Two rivals take DIFFERENT PATHS to the next generation of computing

Extending their 32-bit rivalry into the next generation of computing, Intel and AMD plan to release new 64-bit x86-compatible processors in 2001. Like the jump in processing power we saw when the PC platform evolved from the 16-bit 286 to the 32-bit 386 processor, the jump to 64 bits promises to take PC technology to new heights on the enterprise ladder. Although 64-bit processors won't make your Microsoft Excel spreadsheets recalculate faster or speed up most other desktop applications, the new processors will address the perpetual need for more processing power in computing's upper tiers. High-end graphics workstations and large database systems, such as Microsoft SQL Server and Oracle, will benefit most directly from the new processors. Dot-com stores and the increasing number of decision support and data warehousing applications are typically the driving forces behind massive database growth. Such applications will derive less benefit from increases in raw processor speed than they will from increased memory addressability. Database applications in particular are infamous for being RAM-hungry; the more memory those applications have, the better they perform.

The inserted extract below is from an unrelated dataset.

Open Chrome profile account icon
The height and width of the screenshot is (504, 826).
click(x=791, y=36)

Today's crop of 32-bit processors can natively address up to 4GB (232 bytes) of data. Windows 2000 Server reserves 2GB of a 32-bit processor's storage for its own use, leaving 2GB for applications. Enterprise Management Architecture (EMA), which Win2K Advanced Server and Win2K Datacenter Server support, provides two methods of extending the amount of RAM available for applications: 4GB RAM Tuning (4GT) and Physical Address Extension (PAE). 4GT adds the /3GB switch to the Advanced RISC Computing (ARC) path in the boot.ini file to let applications address as much as 3GB of RAM. PAE uses a window to map chunks of physical memory to an application's virtual address space and extend physical memory addressability to 8GB on Win2K AS and to 64GB on Datacenter. (For more information about Datacenter's EMA support, see Greg Todd, "Win2K Datacenter Server," page 49.)

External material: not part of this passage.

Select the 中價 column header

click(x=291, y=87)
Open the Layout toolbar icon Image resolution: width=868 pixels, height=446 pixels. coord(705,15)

The upcoming 64-bit processors will dramatically extend the amount of addressable physical memory available to high-end systems. Intel's and AMD's 64-bit processors will raise the bar to a staggering 16 exabytes (EB), or roughly 18 billion gigabytes (264 bytes)—more than enough headroom for even the most massive of today's applications.

Sixty-four-bit processors actually have two important capabilities. In addition to being able to use 64 bits to define a memory address, these processors can manipulate 64 bits of data simultaneously. Because the ability to manipulate 64 bits of data at once is as much a function of the bus structure as the processor, significant advances in system bus technology go hand in hand with the move to 64-bit processing.

At the Crossroads
Although they share a clear goal, AMD and Intel have chosen quite different paths to the destination. In a move that might seem surprising, Intel plans to abandon its flagship x86 architecture in favor of the new and radically different IA-64 architecture that Intel codeveloped with Hewlett-Packard (HP). The IA-64 architecture introduces a different instruction set and is based on a much more sophisticated and complex design whose effectiveness ultimately depends on new compiler technology.

In contrast, AMD plans to extend the x86 architecture into a new design known as x86-64. AMD's new architecture is a logical and simple extension of the current x86-32 instruction set architecture that all x86-based processors use.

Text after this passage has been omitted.